Granulocyte-macrophage colony-stimulating factor and erythropoietin act competitively to induce two different programs of differentiation in the human pluripotent cell line UT-7.

The UT-7 cell line was established from a patient with a megakaryoblastic leukemia (Komatsu et al, Cancer Res 51: 341, 1991). Its proliferation is strictly dependent on the presence of hematopoietic growth factors including erythropoietin (Epo), granulocyte-macrophage colony-stimulating factor (GM-CSF), and interleukin-3 (IL-3). We investigated the differentiation capacities of this cell line under the action of several growth factors, using immunomarkers, flow cytometry, and ultrastructural techniques. In the presence of GM-CSF and IL-3, eosinophil and basophil promyelocytes were detected, as well as a few cells with erythroid and megakaryocytic (MK) differentiation features.
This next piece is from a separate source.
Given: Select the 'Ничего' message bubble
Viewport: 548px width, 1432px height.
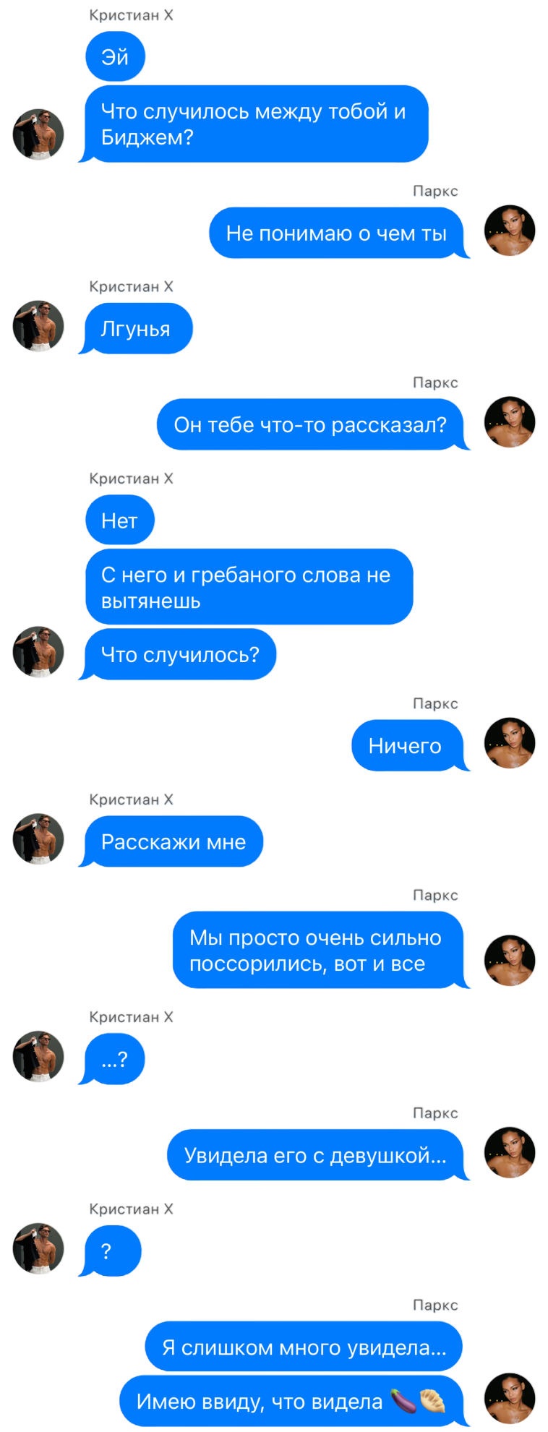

In contrast, Epo induced a marked erythroid differentiation with an increase of glycophorin A expression, accompanied by a few hemoglobinized cells. Differentiation induced by the growth factors took 24 to 48 hours to begin, and increased with cell passages to a plateau at 2 weeks of culture. However, this was not only due to a cell selection because the differential effects of Epo and GM-CSF were observed from a single cell clone and the phenotype could be reversed by opposite growth factors, even after a long period of culture. We subsequently investigated the phenotype of UT-7 in the presence of combinations of Epo, IL-3, and GM-CSF, and showed that GM-CSF and IL-3 act predominantly over Epo. This effect was mediated by a rapid downmodulation of Epo receptors by GM-CSF at messenger RNA and binding sites levels, without a change in receptor affinities. On the other hand, Epo had no effect on number and affinity of GM-CSF receptors. This study shows that UT-7 is a growth factor-dependent pluripotent cell line in which commitment may be directed by a hierarchical action of growth factors through an early and rapid transmodulation of growth factor receptors.